Saturday, February 04, 2006

NSA Kerfuffle Explained

Note: Addendum added to bottom.

-- Fact: before 9/11, NSA listened in on suspected terrorist phone calls from overseas to the U.S., then refused to contact the FBI regarding the U.S. parties to the conversations. They feared they would be charged with domestic spying if they breached the "Gorelick Wall" between international and domestic intelligence.

-- Fact: after 9/11, NSA listened in on these same conversations, but passed on relevant leads about American citizens to the FBI. This was new. FBI investigations were then conducted, and sometimes the FBI went to FISA for wiretap warrants.

--Speculation: When the FBI went to FISA, they had to justify why an American citizen should be considered a suspect worthy of being wiretapped. The FBI would include either of both of these:
1) the suspect spoke either to a suspected terrorist, or to a terrorist-frequented phone location; and/or
2) the contents of that phone conversation.

-- Fact: FISA judges reportedly have concerns that illegally obtained information is being used to justify suspect status for American citizens, thus justifying a FISA warrant. The FISA judges want more information about how certain international phone calls are identified to be listened to.

--Speculation: when FISA judges understand NSA procedure, their concerns will be mollified. NSA is using data mining and signals intelligence procedures to identify telephone calls which originate from suspicious sources. NSA procedures are all about mathematics, statistical regressions, and gigantically powerful computers doing comparisons and computations. Data mining is a powerful tool, and FISA judges will agree that it justifies listening in on certain international conversations.

A.J. Strata:
Over and over again the administration has been clear the focus was international calls, focused on targets overseas, which could legally include contacts here in the US. Monitoring a call doesn't require legal authority specific to both sides of a call. Only one side needs to be legally authorized, and international calls are authorized outside FISA as long as the target it overseas.

If, in monitoring Party A's phone call from Europe to the U.S., Party B in the U.S. begins to look suspicious - are we supposed to ignore that? Do Democrats and the NYT want us to ignore that? In the days of the Gorelick Wall, we did ignore that, to protect American citizens against overstepping of bounds by agencies such as the FBI, CIA, and NSA.

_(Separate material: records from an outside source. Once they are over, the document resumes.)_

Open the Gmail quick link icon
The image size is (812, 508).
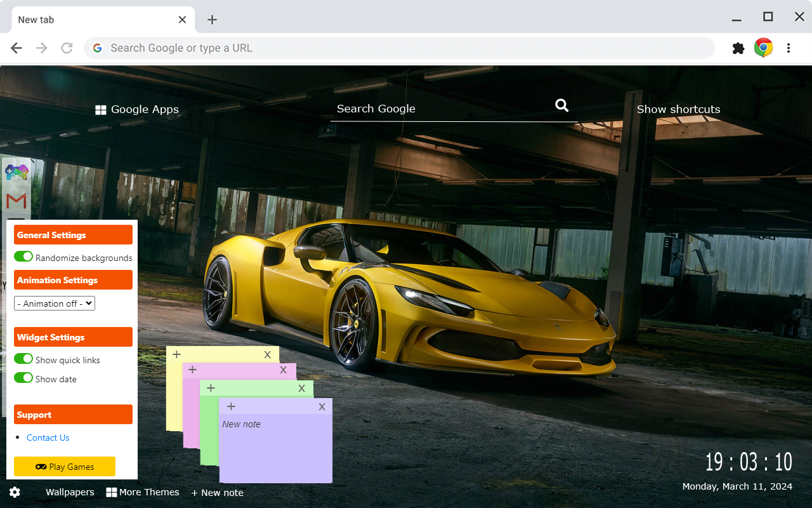point(16,201)
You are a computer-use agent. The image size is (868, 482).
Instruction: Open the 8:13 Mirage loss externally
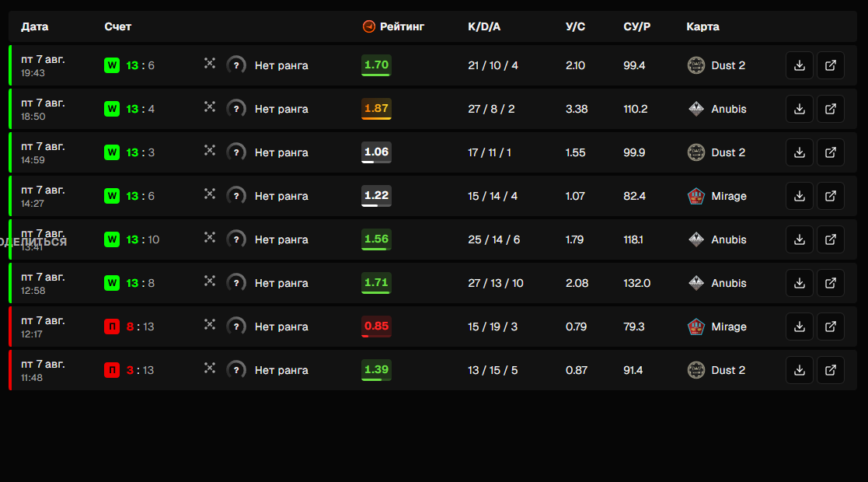[x=831, y=327]
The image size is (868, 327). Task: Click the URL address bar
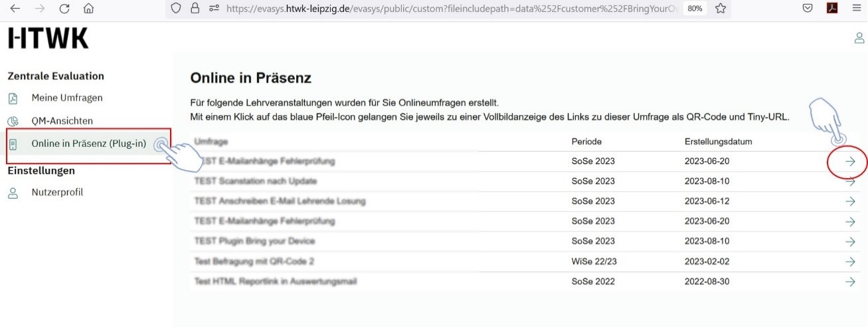coord(452,9)
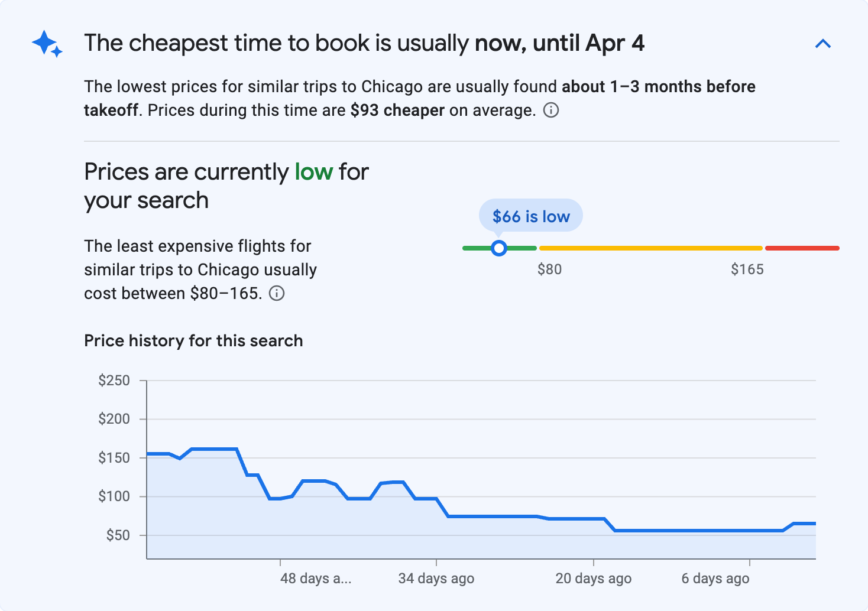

-- Fact: FBI agents complained to the NYT that they had to investigate so many unfruitful leads given to them by NSA.

-- Speculation: These complaints amount to a bunch of nothing. Maybe we need more agents or investigators. However, the fact that FBI agents may have to run one hundred investigations to hit on one terrorist means nothing. The one terrorist needs to be caught. The complaining FBI agents are spoiled, and have tunnel vision.

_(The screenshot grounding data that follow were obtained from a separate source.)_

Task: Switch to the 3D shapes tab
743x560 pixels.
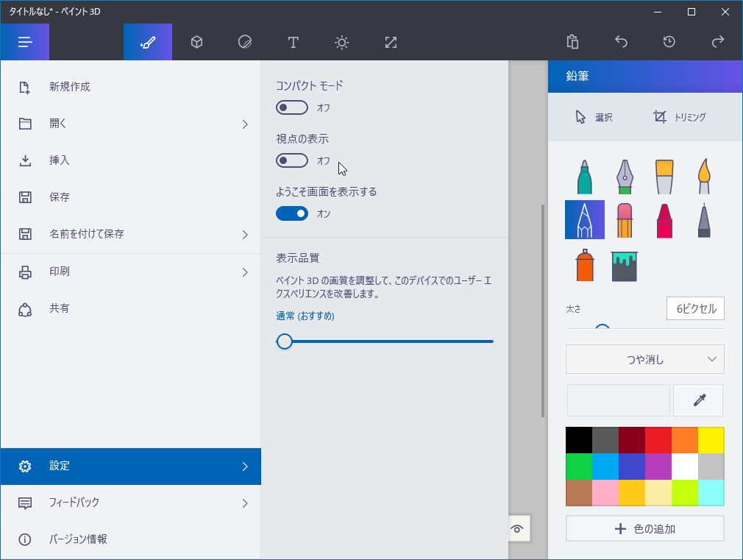Action: [x=196, y=42]
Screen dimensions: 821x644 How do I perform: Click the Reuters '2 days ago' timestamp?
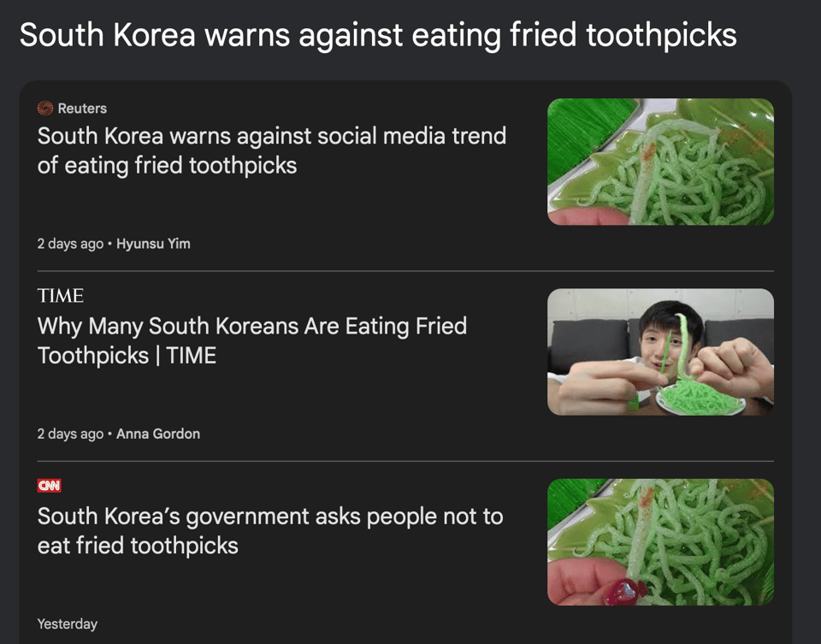(x=70, y=244)
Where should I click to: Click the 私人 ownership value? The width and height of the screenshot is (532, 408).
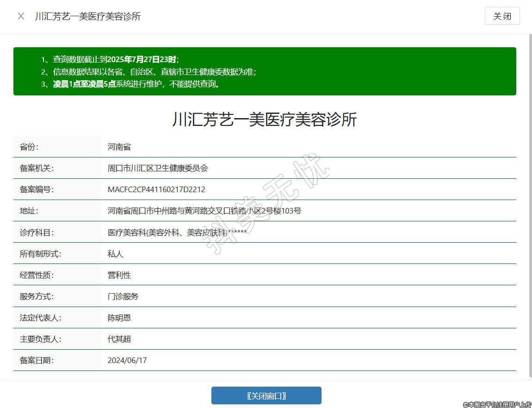click(x=116, y=254)
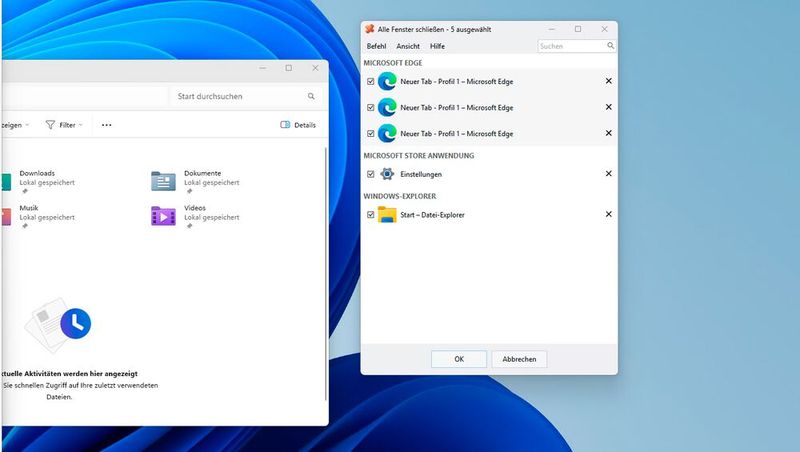Click the Abbrechen button
Viewport: 800px width, 452px height.
(519, 359)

-- Fact: Many times, the White House briefed the leaders of relevant Senate Committees about the Signals Intelligence Program. Democrats are now complaining that the White House should have briefed entire Senate Committees, instead of the leaders of Senate Committees. There is language, somewhere, which says the White House shall brief the relevant committees.

--Speculation: These complaints, though technically true, will amount to a bunch of nothing. Its hard to make a common sense case that the White House was negligent about informing the Senate. This is another area of Executive Branch vs. Legislative Branch tension. Violations in this area are not so much violations of law, as they are elbowing amongst equals, for power and position. The language about informing relevant committees could be changed at any time. Something else: Senators cannot be trusted to keep a secret. I would love to see the White House throw some Executive Branch/Constitution elbows over this issue, then see where it all sorts out in a SCOTUS case. And, it won't happen b/c Repubs control Congress, but I'd love to see Congress try to justify withholding NSA funding to the public by whining that

"The White House only briefed the heads of committees, and not the entire committees."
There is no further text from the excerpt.